EXERCISE GOAL: Restate the data below word for word, omitting pictures.

⟨

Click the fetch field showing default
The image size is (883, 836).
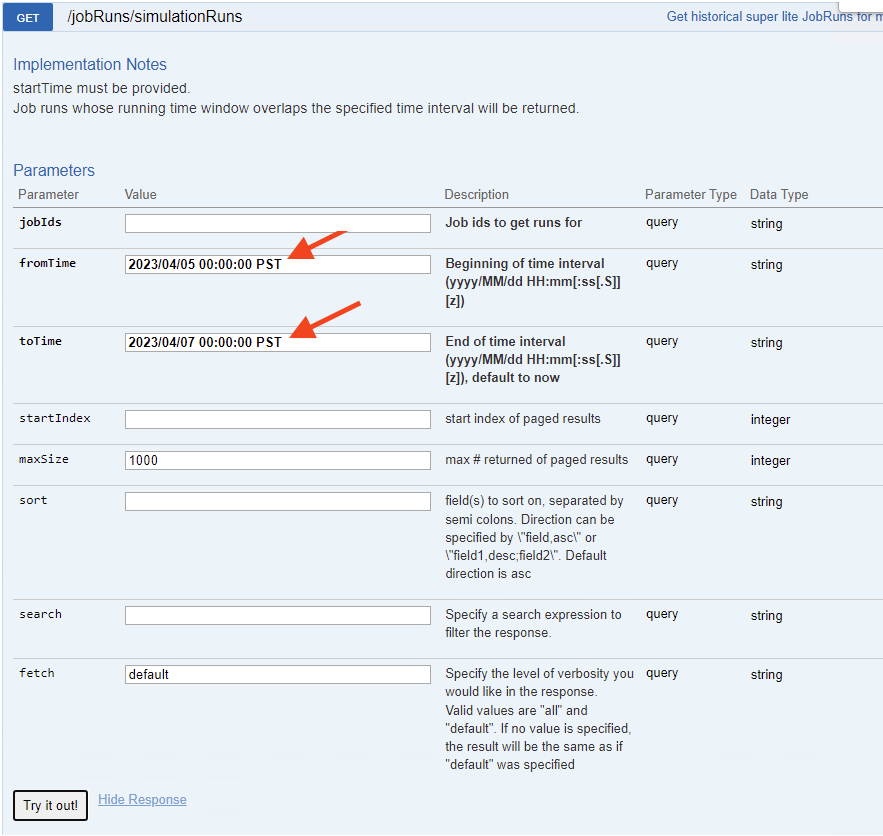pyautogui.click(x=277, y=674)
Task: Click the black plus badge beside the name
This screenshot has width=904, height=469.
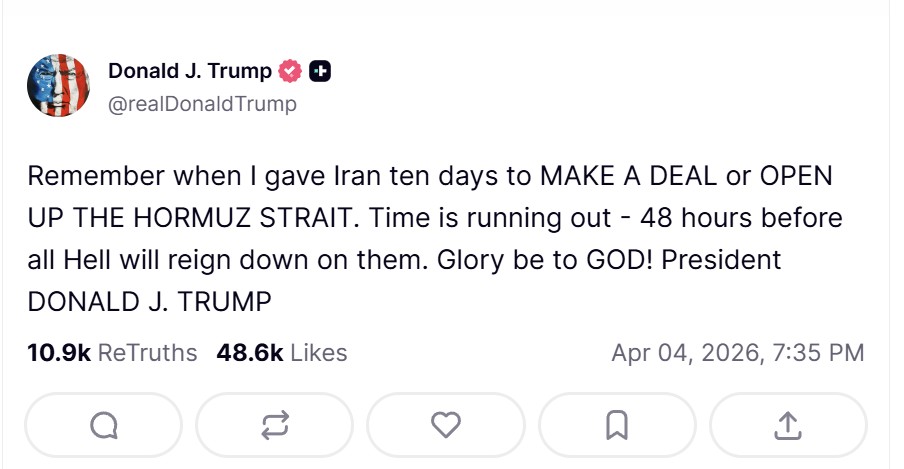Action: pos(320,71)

⟩

EXERCISE RESPONSE:
Click the fetch field showing default
The image size is (883, 836).
pyautogui.click(x=277, y=674)
Task: Click the black plus badge beside the name
This screenshot has width=904, height=469.
Action: pos(320,71)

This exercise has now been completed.